TASK PROMPT
Would you please repeat the data exactly as given?

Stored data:
================

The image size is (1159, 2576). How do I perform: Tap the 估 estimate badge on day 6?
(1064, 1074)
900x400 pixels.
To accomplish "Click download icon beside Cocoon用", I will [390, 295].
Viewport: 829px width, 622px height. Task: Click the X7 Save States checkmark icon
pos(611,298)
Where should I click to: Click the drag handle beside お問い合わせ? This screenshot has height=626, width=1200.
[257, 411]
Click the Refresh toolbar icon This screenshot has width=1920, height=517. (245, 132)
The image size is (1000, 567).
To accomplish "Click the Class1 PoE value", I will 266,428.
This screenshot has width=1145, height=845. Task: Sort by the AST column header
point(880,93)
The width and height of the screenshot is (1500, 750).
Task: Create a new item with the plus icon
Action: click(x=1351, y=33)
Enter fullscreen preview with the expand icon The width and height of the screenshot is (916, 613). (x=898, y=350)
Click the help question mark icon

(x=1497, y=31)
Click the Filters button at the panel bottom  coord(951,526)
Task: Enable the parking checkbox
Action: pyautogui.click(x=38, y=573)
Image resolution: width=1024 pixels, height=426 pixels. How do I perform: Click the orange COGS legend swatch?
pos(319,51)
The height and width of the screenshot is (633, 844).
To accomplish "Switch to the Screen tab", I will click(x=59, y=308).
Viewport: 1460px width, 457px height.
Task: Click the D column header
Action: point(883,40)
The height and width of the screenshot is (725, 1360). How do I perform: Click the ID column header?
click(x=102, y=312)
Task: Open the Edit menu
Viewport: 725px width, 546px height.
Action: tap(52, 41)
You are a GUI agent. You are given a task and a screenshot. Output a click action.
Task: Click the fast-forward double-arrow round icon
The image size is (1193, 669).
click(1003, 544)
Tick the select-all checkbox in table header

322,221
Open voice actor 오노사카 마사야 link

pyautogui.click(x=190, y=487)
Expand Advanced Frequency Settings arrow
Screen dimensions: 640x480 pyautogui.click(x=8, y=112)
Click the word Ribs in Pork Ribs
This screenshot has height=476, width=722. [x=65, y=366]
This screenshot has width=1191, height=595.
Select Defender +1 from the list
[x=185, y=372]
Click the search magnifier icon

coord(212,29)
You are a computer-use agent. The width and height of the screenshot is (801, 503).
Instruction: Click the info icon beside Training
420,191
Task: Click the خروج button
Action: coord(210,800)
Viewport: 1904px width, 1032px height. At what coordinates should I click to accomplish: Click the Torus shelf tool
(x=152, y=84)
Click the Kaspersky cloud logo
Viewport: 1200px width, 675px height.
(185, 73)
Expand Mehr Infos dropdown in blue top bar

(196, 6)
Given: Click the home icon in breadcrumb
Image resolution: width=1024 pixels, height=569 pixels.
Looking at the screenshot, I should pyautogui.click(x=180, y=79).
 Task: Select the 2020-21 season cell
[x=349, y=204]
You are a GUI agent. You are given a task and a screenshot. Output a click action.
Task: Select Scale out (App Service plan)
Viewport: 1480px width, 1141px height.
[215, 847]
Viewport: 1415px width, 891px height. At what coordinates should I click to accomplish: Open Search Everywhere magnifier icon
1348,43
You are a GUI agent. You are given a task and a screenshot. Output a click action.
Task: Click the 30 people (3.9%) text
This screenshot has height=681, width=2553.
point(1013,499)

================

FINISHED EXERCISE
The image size is (1159, 2576). How do I perform: Tap the 估 estimate badge on day 6?
(1064, 1074)
900x400 pixels.
To accomplish "Click download icon beside Cocoon用", I will [390, 295].
Viewport: 829px width, 622px height. Task: Click the X7 Save States checkmark icon
pos(611,298)
Where should I click to: Click the drag handle beside お問い合わせ? This screenshot has height=626, width=1200.
[257, 411]
Click the Refresh toolbar icon This screenshot has width=1920, height=517. (245, 132)
The image size is (1000, 567).
To accomplish "Click the Class1 PoE value", I will 266,428.
This screenshot has width=1145, height=845. Task: Sort by the AST column header
point(880,93)
The width and height of the screenshot is (1500, 750).
Task: Create a new item with the plus icon
Action: click(x=1351, y=33)
Enter fullscreen preview with the expand icon The width and height of the screenshot is (916, 613). (x=898, y=350)
Click the help question mark icon

(x=1497, y=31)
Click the Filters button at the panel bottom  coord(951,526)
Task: Enable the parking checkbox
Action: pyautogui.click(x=38, y=573)
Image resolution: width=1024 pixels, height=426 pixels. How do I perform: Click the orange COGS legend swatch?
pos(319,51)
The height and width of the screenshot is (633, 844).
To accomplish "Switch to the Screen tab", I will click(x=59, y=308).
Viewport: 1460px width, 457px height.
Task: Click the D column header
Action: point(883,40)
The height and width of the screenshot is (725, 1360). How do I perform: Click the ID column header?
click(x=102, y=312)
Task: Open the Edit menu
Viewport: 725px width, 546px height.
Action: tap(52, 41)
You are a GUI agent. You are given a task and a screenshot. Output a click action.
Task: Click the fast-forward double-arrow round icon
The image size is (1193, 669).
click(1003, 544)
Tick the select-all checkbox in table header

322,221
Open voice actor 오노사카 마사야 link

pyautogui.click(x=190, y=487)
Expand Advanced Frequency Settings arrow
Screen dimensions: 640x480 pyautogui.click(x=8, y=112)
Click the word Ribs in Pork Ribs
This screenshot has height=476, width=722. [x=65, y=366]
This screenshot has width=1191, height=595.
Select Defender +1 from the list
[x=185, y=372]
Click the search magnifier icon

coord(212,29)
You are a computer-use agent. The width and height of the screenshot is (801, 503).
Instruction: Click the info icon beside Training
420,191
Task: Click the خروج button
Action: coord(210,800)
Viewport: 1904px width, 1032px height. At what coordinates should I click to accomplish: Click the Torus shelf tool
(x=152, y=84)
Click the Kaspersky cloud logo
Viewport: 1200px width, 675px height.
(185, 73)
Expand Mehr Infos dropdown in blue top bar

(196, 6)
Given: Click the home icon in breadcrumb
Image resolution: width=1024 pixels, height=569 pixels.
Looking at the screenshot, I should pyautogui.click(x=180, y=79).
 Task: Select the 2020-21 season cell
[x=349, y=204]
You are a GUI agent. You are given a task and a screenshot. Output a click action.
Task: Select Scale out (App Service plan)
Viewport: 1480px width, 1141px height.
[215, 847]
Viewport: 1415px width, 891px height. At what coordinates should I click to accomplish: Open Search Everywhere magnifier icon
1348,43
You are a GUI agent. You are given a task and a screenshot. Output a click action.
Task: Click the 30 people (3.9%) text
This screenshot has height=681, width=2553.
point(1013,499)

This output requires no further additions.